*Extract to read*.
------------------------------

What a great mystery – you get two books for the price of one, and though the parallels are (not so) subtly spelt out for you, there is more than enough whodunnitness to keep you interested. Anthony Horowitz writes the way I would like to write- wittily, observantly, intelligently. He’s clever and fun, and is wryly detached enough from his characters that you feel you are sitting on a train with him, covertly watching and discussing them. A very good read indeed.
I wrote the above on Goodreads and then it came up that I had read the previous book in the series. I hadn’t remembered that at all. I quite enjoyed it, I notice, but not as much. Maybe Horowitz had read my review and took my advice on board.
This is what I wrote four years ago!

A vast whopper of a book. And of a book within the book. I read it in hardback, which is very heavy on the hands. It’s printed in different fonts depending on which “book” is in front of you. I found this annoying as I think I could have worked it out for myself. But I enjoyed the parallels when they came to light and the whodunnit ending was actually satisfying. The in-jokes were quite fun too. Too long though, and as I said, too heavy.

------------------------------

*Stored records*.
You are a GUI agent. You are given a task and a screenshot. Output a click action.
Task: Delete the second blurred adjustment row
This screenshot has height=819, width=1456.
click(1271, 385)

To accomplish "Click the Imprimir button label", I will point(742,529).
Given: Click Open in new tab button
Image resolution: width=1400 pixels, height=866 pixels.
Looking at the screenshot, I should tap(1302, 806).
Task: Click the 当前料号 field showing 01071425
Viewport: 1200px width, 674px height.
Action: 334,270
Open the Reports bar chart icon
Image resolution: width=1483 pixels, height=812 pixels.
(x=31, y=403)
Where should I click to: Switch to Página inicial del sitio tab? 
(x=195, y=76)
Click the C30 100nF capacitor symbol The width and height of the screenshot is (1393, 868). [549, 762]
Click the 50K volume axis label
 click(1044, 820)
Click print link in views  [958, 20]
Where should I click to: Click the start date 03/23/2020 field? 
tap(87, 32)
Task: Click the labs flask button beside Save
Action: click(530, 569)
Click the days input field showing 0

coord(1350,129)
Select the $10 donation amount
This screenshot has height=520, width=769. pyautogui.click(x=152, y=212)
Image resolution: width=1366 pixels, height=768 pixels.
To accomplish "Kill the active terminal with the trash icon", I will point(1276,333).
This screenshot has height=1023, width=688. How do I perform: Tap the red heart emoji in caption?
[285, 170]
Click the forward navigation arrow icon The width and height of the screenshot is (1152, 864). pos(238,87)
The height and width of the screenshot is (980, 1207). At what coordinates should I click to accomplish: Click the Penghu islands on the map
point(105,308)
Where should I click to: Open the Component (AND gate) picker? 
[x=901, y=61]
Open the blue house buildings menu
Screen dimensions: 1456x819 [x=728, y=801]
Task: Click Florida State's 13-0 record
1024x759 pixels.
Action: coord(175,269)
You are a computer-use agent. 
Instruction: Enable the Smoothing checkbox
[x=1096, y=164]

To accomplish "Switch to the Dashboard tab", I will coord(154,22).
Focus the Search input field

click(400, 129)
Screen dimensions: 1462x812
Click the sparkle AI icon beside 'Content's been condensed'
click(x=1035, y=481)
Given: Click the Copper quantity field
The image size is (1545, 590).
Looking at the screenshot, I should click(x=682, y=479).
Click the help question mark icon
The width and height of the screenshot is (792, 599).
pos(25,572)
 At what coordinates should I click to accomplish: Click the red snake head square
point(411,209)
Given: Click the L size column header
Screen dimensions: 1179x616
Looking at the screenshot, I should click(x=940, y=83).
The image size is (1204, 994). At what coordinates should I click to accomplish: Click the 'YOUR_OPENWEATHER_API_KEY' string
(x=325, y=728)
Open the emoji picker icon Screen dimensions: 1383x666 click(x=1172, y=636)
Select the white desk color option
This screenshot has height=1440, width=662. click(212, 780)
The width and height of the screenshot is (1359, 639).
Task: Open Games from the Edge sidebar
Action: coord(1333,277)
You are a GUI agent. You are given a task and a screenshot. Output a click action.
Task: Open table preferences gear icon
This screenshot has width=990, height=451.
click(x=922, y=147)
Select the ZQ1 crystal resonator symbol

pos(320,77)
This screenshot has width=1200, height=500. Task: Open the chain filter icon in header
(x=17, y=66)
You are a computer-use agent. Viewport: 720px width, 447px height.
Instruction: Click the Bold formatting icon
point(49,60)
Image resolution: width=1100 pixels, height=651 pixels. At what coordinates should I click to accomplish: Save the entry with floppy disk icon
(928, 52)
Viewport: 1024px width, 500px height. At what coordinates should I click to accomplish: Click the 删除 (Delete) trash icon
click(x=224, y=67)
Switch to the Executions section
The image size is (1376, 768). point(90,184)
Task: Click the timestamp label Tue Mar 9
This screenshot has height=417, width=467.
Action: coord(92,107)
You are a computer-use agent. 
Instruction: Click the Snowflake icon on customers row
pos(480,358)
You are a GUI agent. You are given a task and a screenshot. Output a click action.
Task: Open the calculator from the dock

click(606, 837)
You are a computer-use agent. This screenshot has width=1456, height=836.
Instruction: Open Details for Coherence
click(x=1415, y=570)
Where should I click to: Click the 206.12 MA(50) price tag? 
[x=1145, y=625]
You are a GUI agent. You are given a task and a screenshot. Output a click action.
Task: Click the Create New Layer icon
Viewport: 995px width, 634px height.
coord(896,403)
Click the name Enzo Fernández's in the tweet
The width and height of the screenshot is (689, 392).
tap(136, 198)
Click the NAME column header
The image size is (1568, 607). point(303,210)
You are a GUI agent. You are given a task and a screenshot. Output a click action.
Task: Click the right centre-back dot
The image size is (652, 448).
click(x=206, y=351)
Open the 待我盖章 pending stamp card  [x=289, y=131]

------------------------------

*Task description*. In the book review, what format did the writer read the previous book in the series in? The listing is separate from the book review.

*Answer to this task*. Hardback.